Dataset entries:

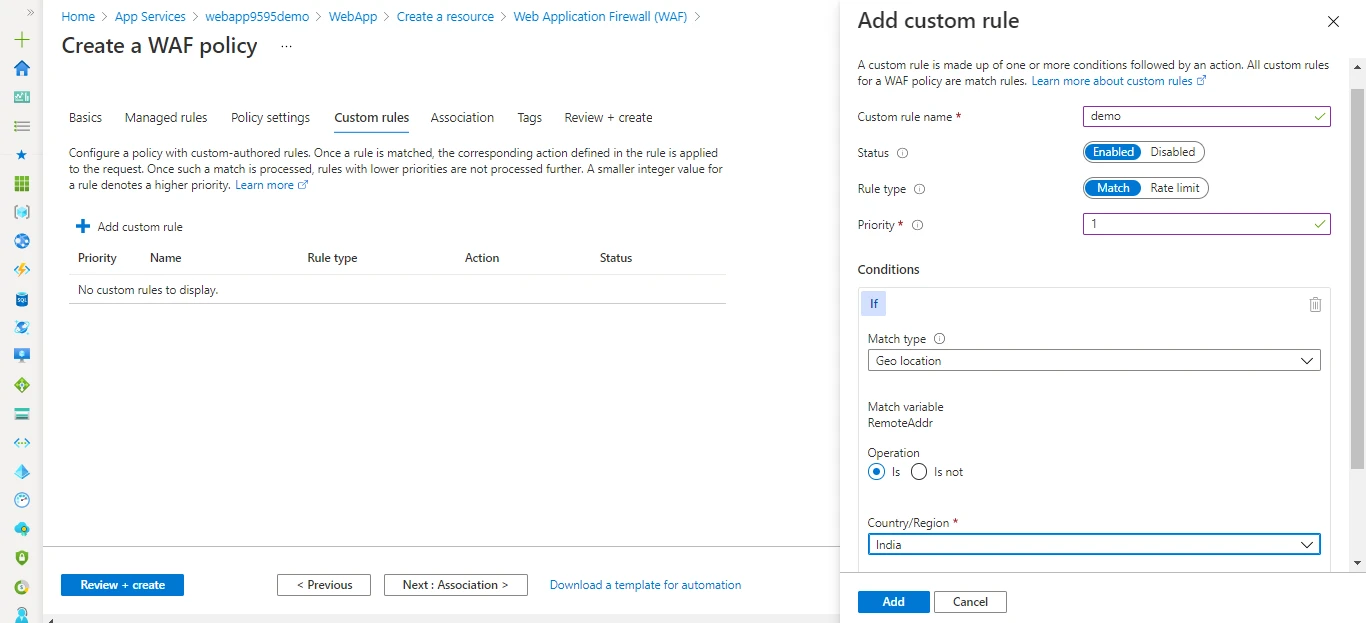This screenshot has width=1366, height=623.
Task: Select the 'Is' operation radio button
Action: click(x=877, y=472)
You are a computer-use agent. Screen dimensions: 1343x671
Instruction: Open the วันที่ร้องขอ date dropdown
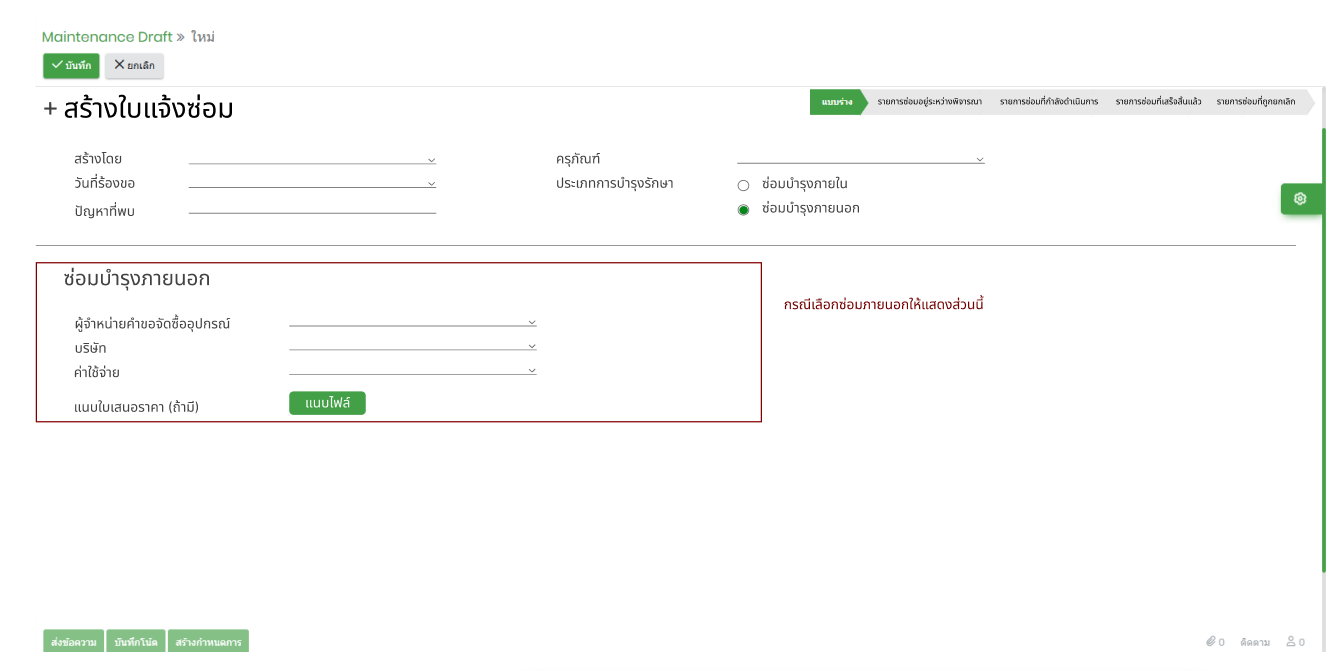click(431, 184)
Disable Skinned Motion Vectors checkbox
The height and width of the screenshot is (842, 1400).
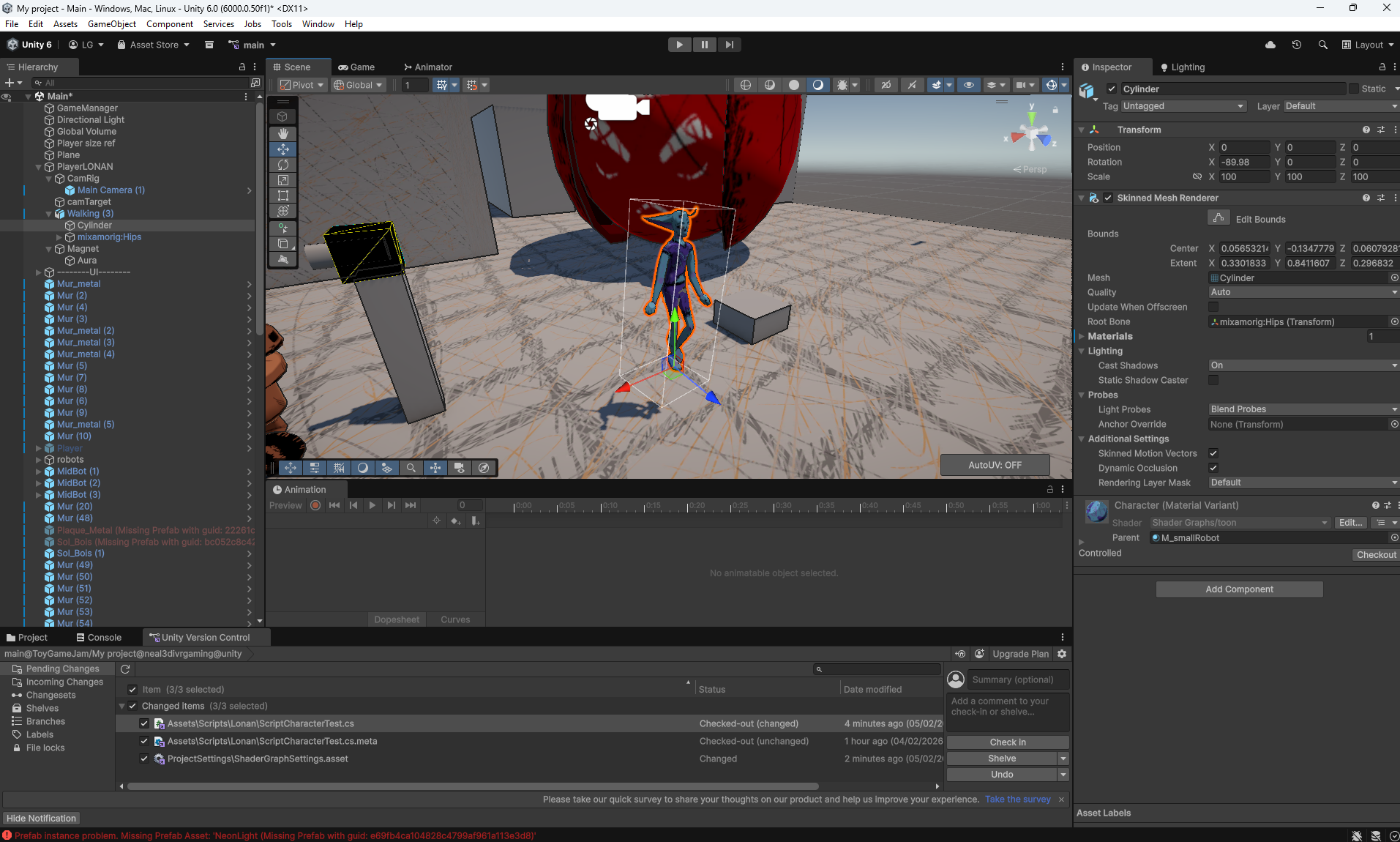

# PROMPT:
Write out the lines beginning at the line with "You are a computer-use" and ending at the last line of the entries. Include no pictures.

# RESULT OF THE TASK:
You are a computer-use agent. Screen dimensions: 1343x671
Instruction: Open the วันที่ร้องขอ date dropdown
click(431, 184)
Disable Skinned Motion Vectors checkbox
The height and width of the screenshot is (842, 1400).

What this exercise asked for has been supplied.